[PROVIDED INFORMATION]
□ □ □ □

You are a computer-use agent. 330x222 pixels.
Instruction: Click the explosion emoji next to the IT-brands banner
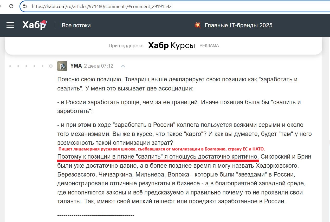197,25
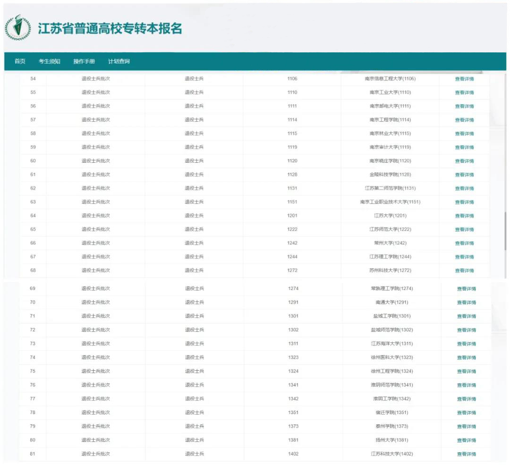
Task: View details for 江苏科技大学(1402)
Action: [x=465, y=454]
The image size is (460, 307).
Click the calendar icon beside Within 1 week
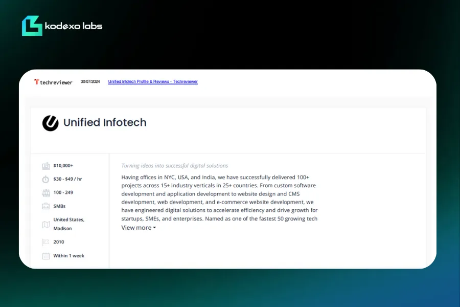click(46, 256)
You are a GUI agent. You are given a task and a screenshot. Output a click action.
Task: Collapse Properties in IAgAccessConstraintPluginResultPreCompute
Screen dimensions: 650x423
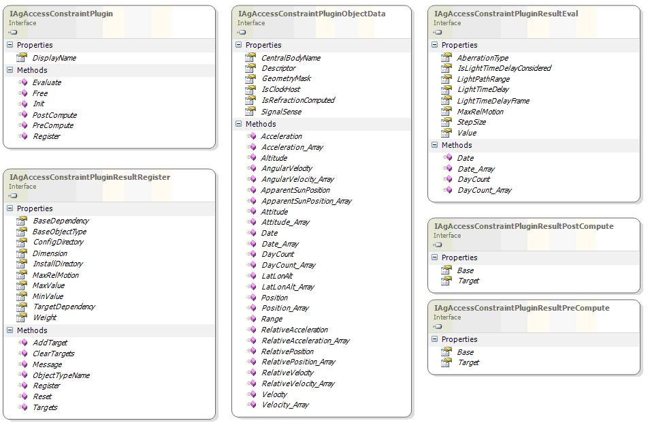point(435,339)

□ □ □ □

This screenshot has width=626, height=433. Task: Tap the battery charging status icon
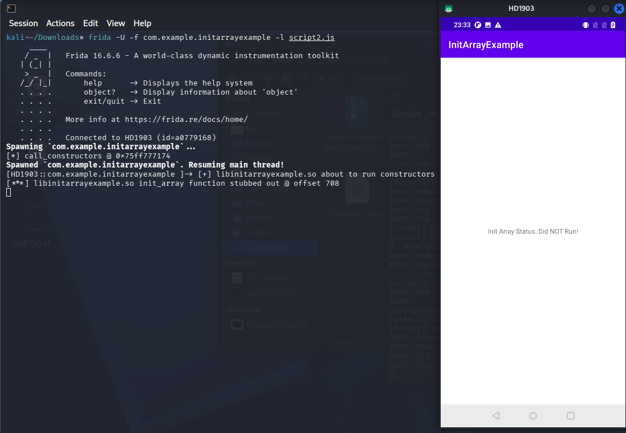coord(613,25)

□ □ □ □

[WHAT IS NEEDED] In the entries above, find each line that has the word "agent". Copy it.

[TASK RESPONSE]
You are a computer-use agent. 330x222 pixels.
You are a GUI agent. You are given a task and a screenshot. Output a click action.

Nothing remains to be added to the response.